Mais on luy dit aprés, Mecabau, vous avez eu raison d'exhorter vos enfans, & de mespriser la mort, vous sentant bien avec Dieu; neantmoins il y a encore une chose que vous avez oublié, de leur enjoindre payer à Monsieur Corneille ce que luy devez, (c'estoit le Commis de la traite) car on doit payer ses créanciers, comme nous vous avons dit, ou donner charge qu'il se fasse payer.
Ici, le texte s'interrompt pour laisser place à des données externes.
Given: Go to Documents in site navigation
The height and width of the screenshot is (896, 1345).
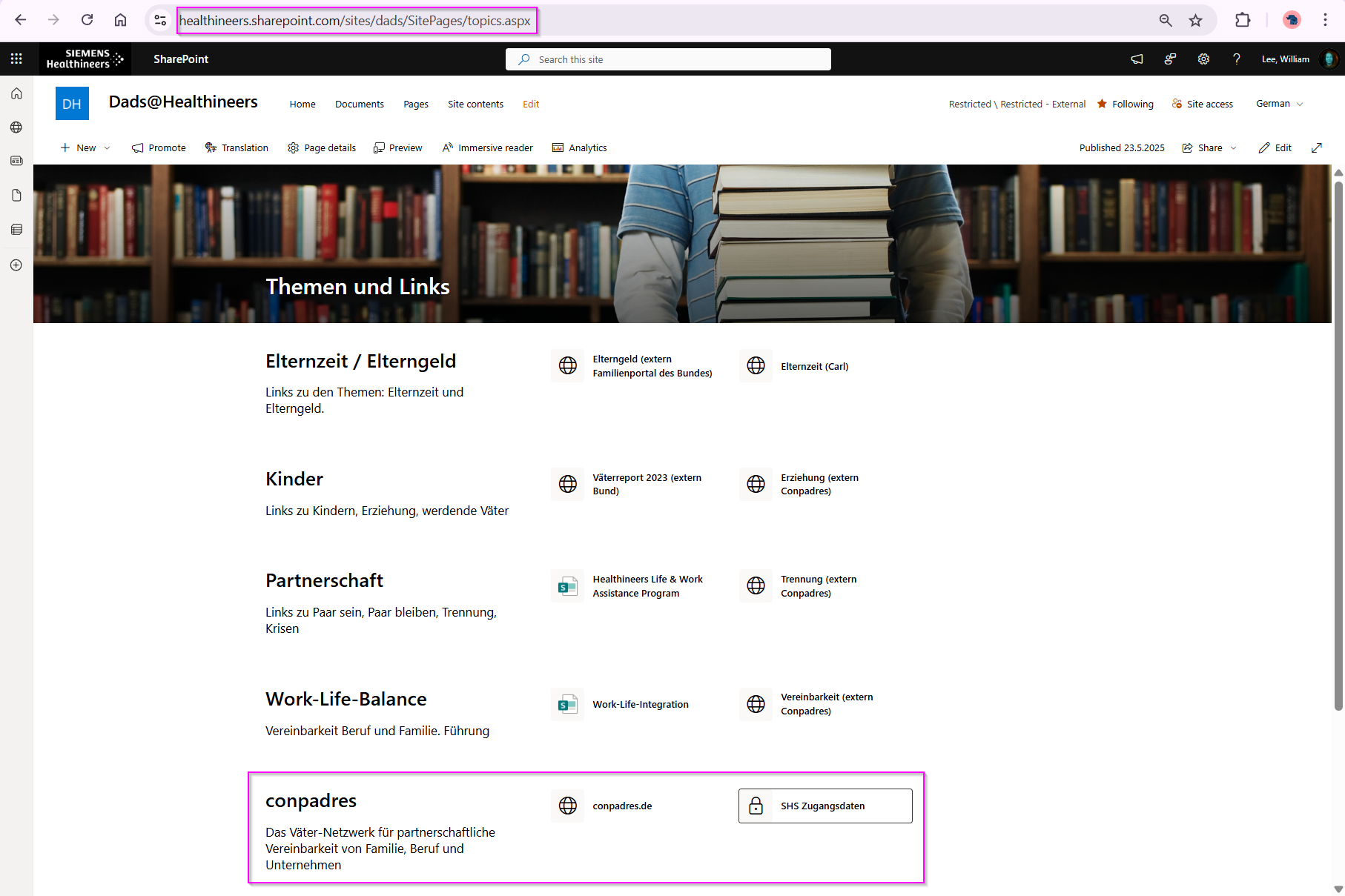Looking at the screenshot, I should (x=359, y=104).
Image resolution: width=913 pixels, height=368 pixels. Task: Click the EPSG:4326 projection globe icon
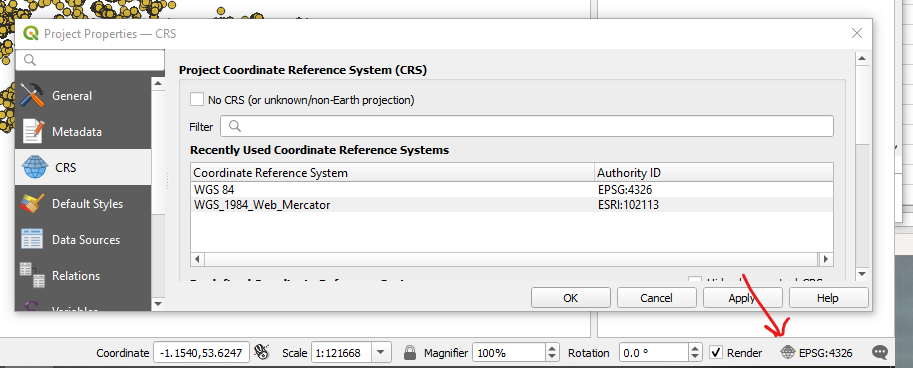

Vous n'avez point d'esprit, respondit-il, ne sçavez vous pas bien qu'il a tant gaigné avec moy, & que je luy ay tant donné de testes, & de langues d'eslan, & des anguilles à foison, lors que je faisois la pesche, c'est au moins qu'il me donne ce que je luy dois, si je retourne en convalessence je le payeray, mais si je meurs je ne tueray plus de castors pour luy satisfaire, & n'entend point laisser debtes à mes enfans, & comme on luy eut dit qu'il n'y avoit que 20 castors à payer, ce n'est pas beaucoup, dit-il, c'est pourquoy il luy sera plus facile de me les quitter, car il est assez riche, & nous pauvres.
Le lendemain matin sa femme le vint voir, faschée de ce qu'il vouloit estre enterré à nostre Cimetiere, & pria ses enfans de le mener à sa cabane, pour estre enterré avec ceux de sa Nation, car elle ne pouvoit souffrir pour la mesme raison qu'il mourut en nostre maison, ce bon homme refusoit fort & ferme de sortir, car il n'osoit desobliger nos Religieux, qui le prioient de demeurer, mais à la fin il fut tellement, persuadé qu'il fut contraint de se laisser conduire à sa cabane, disant qu'on luy avoit asseuré qu'il n'importoit où l'on mourut pourveu que l'ame fut sauvée, & ainsi partit nostre malade conduit sur une trame par sa petite fille.
Nos Religieux neantmoins ne l'abandonnèrent point, car ils l'alloient souvent voir pour l'exhorter à la perseverance, mais, comme il arriva que le Pirotois, & plusieurs de ses amis l'allerent visiter pour le divertir par quelque chanterie, le malade leur souffrit, & chanta avec eux, non à dessein de guarison, mais pour leur complaire, ce que sçachant les François, firent courre le bruit qu'il estoit retourné à ses superstitions passées, en quoy ils se trompoient, car à ce faux bruit le Pere Joseph y fut qui le trouva tousjours dans sa première devotion, & n'avoit chanté, que pour complaire aux autres, car, l'ayant interrogé il protesta qu'il vouloit vivre & mourir en bon Chrestien, & dans nostre croyance comme il avoit promis au Sainct Baptesme. On luy oyoit aussi souvent dire ces mots, Jesus Maria, Chouetimit egoke sadguitan, qui signifie en François, Jesus Maria ayez pitié de moy & je vous aymeray.
Et comme la maladie s'alloit rengregeant il perdit peu à peu la parole, & mourut en nostre Seigneur pour vivre en Paradis, comme pieusement nous pouvons croire. Il fut ensevely dans le drap que nos Religieux luy avoient donné, puis enterré au Cimetière de ceux de sa Nation, proche le jardin qu'on appelle du Pere Denys, pour le contentement de ses parens, qui autrement n'eussent point vescu en paix.